Carbon monoxide poisoning: 11 people taken to Hobart hospital after charcoal grill used indoors | Hobart


Five children and two adults were in a serious condition with carbon monoxide poisoning on Tuesday after an open charcoal grill was used inside a Hobart home.

In all, 11 people were rushed to Royal Hobart Hospital with poisoning after paramedics were called to South Hobart about 2.30am.

The health condition of four other children was being monitored.

The children ranged in age from two months to 17 years, the state’s health department said.

Tasmania Fire Service station officer Adam Doran said a high reading of carbon monoxide was recorded in the downstairs area of the two-storey house, where the grill was being used.

“[It was] up over 200 parts per million, which does get into that dangerous situation where you can get nausea, vomiting and shortness of breath,” he told ABC Radio.

“It was starting to get to a point where it would have been highly toxic and dangerous for the occupants.”

Carbon monoxide gas, which is created by burning any fuel, including gas, oil, coal or wood, has no odour or colour but can be fatal.

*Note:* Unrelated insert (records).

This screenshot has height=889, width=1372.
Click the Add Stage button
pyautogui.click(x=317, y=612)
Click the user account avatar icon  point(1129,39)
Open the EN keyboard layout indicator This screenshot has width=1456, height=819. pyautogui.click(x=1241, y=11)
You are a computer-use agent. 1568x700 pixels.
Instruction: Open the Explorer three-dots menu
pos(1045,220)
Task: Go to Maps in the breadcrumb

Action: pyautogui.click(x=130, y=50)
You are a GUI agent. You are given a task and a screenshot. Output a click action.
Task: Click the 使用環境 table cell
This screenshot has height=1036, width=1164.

“It’s not easy for people to recognise when this might be happening to them,” Doran said. “If you’ve got a cooker that’s designed for outside, then it must only be used outside.”

Symptoms of carbon monoxide poisoning include headaches, nausea, dizziness, fainting, shortness of breath and confusion.

The state’s health department warns against using outdoor barbecues, charcoal grills and heat-bead stoves indoors or in enclosed spaces like caravans and boat cabins.